Speaking of eyes, check out the facial wound below the eye on this orangutan in Indonesia. Researchers observed the ape using a well-known medicinal plant to treat the gash. The orangutan is pretty well known. His name is Rakus. The plant he used is known as ‘akar kuning’ or yellow root. It’s used throughout Southeast Asia to treat malaria, diabetes, and other diseases.


The plant has anti-inflammatory and antibacterial properties. The plant is rarely eaten by orangutans but Rakus was observed ingesting a small amount, according to the New York Times, and coating his wound several times. The wound healed fully in about a month and observers noted there were no signs of infection, either.


What does this have to do with anatomy?


Well, in a word, everything. We are shaped by the world around us and our understanding of how we can use it to help us survive. Right?


All of us creatures—every single one.


A Laughing Matter

Speaking of evolution, check out this interesting article about laughing babies. More specifically, why they laugh!

The article quotes “American laughter research pioneer” Robert Provine. Now there’s a field we did not know existed! Laughter research—what a fun gig!

(Alas, Provine passed away in 2019 after nearly three decades of studying laughter.)

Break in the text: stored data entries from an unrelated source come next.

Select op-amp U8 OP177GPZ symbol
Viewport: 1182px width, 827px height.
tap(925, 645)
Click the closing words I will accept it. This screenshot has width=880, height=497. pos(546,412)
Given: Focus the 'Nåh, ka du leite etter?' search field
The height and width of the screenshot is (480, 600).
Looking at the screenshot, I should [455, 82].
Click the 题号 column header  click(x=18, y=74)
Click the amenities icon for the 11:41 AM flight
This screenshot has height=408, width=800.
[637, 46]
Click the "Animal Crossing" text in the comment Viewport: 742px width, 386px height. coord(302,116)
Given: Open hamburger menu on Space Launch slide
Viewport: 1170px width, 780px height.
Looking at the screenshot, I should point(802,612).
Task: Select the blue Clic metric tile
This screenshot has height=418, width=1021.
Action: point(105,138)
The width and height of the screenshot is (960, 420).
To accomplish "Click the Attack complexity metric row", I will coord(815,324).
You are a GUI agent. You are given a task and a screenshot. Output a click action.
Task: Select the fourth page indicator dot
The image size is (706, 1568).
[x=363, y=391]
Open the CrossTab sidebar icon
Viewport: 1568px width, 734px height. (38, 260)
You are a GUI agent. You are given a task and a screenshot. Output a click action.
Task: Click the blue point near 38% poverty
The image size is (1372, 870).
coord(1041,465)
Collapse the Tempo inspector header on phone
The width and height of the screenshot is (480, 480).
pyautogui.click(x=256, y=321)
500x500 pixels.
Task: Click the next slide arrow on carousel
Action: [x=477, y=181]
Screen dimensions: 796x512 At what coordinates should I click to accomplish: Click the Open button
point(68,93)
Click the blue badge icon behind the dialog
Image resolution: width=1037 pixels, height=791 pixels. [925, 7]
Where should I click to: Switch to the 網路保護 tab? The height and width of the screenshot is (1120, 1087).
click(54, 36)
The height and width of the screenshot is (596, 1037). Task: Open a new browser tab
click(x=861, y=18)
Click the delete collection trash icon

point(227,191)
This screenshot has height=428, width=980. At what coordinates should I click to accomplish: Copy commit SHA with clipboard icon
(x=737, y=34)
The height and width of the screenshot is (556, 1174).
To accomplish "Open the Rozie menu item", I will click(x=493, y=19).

Provine forwarded the theory that laughter was a marker of social inclusion. Building on that idea, according to the article, British evolutionary psychologist Robin Dunbar noticed that laughter works well in groups. (Dunbar did his research by eavesdropping in pubs. Again, sign us up!) 

Dunbar has theorized that we humans developed larger brains because we are so social—modern hunter-gatherer tribes may have worked together in “troops” with up to 150 individuals. They banded together for protection and to share resources and the larger groups needed larger brains to keep track of the “complex web of social relations.”


And that’s where the laugh comes in, too—as an “honest signal of friendship and affiliation.” 


So we teach babies to laugh. It’s natural. It feels right. It’s also evolution.


Fun fact: In the Navajo culture, a baby’s first laugh “marks the baby’s full arrival in this world and is celebrated with a large party,” according to TeachWire. In fact, it’s an honor to be the first person to make the baby laugh. Such an honor that you get to plan the party!